Several diverse political groups coalesced in the late 1960s in the formation of the Parti Québécois, a provincial political party. Since 1968 the party has appealed for constitutional negotiations on the matter of provincial sovereignty, in addition to holding two provincial referendums on the matter. The first, which occurred in 1980, asked whether Quebecers wished to open constitutional negotiations with the federal government (and other provinces) for the intended purpose of establishing a "sovereignty-association" pact between the province of Quebec and the rest of Canada. Approximately 60% of Quebec's voting public rejected the idea put forth by Parti Québécois leader René Lévesque. The matter was dropped by the party for most of the 1980s, especially after the patriation of the Canadian constitution without the consent of the Parti Québécois government, and the creation of the federal Charter of Rights and Freedoms, which enshrined the protection of the French language and French-Canadian culture in Canada. In 1995, after two failed attempts by the Mulroney government to secure Quebec's ratification of amendments to the constitution, the Parti Québécois held a second referendum, though on this occasion the question was, albeit obliquely asked, whether one wished for the independence of the province of Quebec from the rest of Canada. The response was again in the negative, though this time by a far closer margin, with a mere 50.58% against the proposal.

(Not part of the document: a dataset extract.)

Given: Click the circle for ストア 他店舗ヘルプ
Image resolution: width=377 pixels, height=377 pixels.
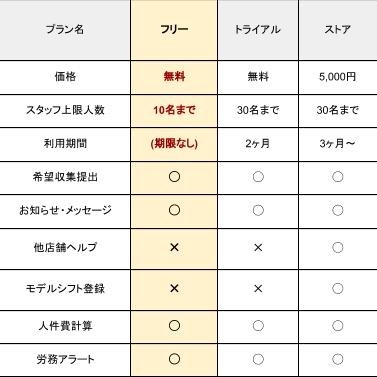Looking at the screenshot, I should coord(338,247).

Though the Parti Québécois has long spearheaded the sovereignty movement, they are not alone. Other minority provincial political parties, such as Option nationale and Québec Solidaire, also support sovereignty, but are not always supportive of the Parti Québécois. The Quebec Liberal Party, Québec's other primary political party, is opposed to increasing political sovereignty for the province, but has also been historically at odds, on occasion, with various Canadian federal governments. Thus, Quebec politics is effectively divided into two camps, principally opposed over the sovereignty issue. Quebec sovereignty is politically opposed to the competing ideology of Canadian federalism.